CHISMES DE LA COLONIA
Una anécdota del año 1780 alrededor del clero es resaltante. Por entonces se desarrollaba la fiesta de Semana Santa con gran solemnidad en Huancavelica y para la homilía de la misa de Corpus en la iglesia matriz de San Antonio el cura fray Casimiro Navarrete estaba destinado para oficializarla. Sin embargo el padre en cuestión nunca apareció en la ceremonia prevista y no fue hasta tres días después del Jueves Santo que regresó a su convento.

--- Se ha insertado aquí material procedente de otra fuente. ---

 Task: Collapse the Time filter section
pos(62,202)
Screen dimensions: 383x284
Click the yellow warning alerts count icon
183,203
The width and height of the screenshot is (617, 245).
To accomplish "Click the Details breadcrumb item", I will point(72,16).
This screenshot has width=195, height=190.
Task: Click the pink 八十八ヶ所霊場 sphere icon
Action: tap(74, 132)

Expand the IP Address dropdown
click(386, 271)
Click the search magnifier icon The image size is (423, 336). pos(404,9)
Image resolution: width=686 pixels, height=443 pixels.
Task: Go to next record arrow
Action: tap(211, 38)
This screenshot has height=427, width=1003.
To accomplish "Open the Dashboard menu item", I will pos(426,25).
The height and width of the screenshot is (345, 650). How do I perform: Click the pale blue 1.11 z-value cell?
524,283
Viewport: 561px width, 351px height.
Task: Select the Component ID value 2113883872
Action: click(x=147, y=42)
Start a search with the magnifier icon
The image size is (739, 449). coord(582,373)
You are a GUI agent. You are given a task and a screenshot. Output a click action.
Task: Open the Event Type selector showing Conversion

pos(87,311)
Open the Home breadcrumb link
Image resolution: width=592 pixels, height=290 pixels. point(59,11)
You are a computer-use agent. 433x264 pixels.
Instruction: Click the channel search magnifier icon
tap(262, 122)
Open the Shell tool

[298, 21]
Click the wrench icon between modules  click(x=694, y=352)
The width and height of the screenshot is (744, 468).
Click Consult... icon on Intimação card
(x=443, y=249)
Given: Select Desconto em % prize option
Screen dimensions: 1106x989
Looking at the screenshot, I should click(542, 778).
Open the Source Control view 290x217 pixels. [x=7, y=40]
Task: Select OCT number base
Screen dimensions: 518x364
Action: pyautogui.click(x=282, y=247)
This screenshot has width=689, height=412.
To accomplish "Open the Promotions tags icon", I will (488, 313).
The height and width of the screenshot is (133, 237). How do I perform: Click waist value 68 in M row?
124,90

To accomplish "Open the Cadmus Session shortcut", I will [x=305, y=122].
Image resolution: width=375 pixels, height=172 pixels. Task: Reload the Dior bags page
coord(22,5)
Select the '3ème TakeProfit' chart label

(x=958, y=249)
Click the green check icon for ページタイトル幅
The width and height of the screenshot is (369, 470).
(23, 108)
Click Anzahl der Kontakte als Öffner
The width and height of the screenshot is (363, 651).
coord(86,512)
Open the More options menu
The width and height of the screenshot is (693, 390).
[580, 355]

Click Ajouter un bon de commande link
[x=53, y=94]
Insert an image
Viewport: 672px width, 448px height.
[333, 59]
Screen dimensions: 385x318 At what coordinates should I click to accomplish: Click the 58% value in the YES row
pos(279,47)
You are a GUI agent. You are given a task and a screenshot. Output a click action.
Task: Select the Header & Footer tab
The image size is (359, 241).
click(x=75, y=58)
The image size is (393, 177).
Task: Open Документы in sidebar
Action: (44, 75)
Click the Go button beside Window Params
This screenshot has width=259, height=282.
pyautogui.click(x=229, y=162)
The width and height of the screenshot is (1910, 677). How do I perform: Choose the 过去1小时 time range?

El guardián de la orden, fray Andrés de Talamantes, lo encerró, con su rosario, en el calabozo que existía debajo del campanario de la iglesia, permitiéndole ingerir solamente pan y agua. Transcurridos seis días de penitencia lo encontraron suspendido de una viga. Navarrete se había ahorcado. Muchas fueron las historias que se tejieron entre la población, siempre dada a la malintencionada opinión e inclusive, don Ricardo Palma, recogiendo este acontecimiento de la Villa, dio lugar a una de sus «Tradiciones», dorándola en verbo, de conjeturas y no menos suposiciones anticlericales para satisfacer el morbo de sus lectores.

He leído la tradición de Ricardo Palma sobre este tema, y le creo a él, porque todas sus tradiciones están basadas en hechos reales y documentados.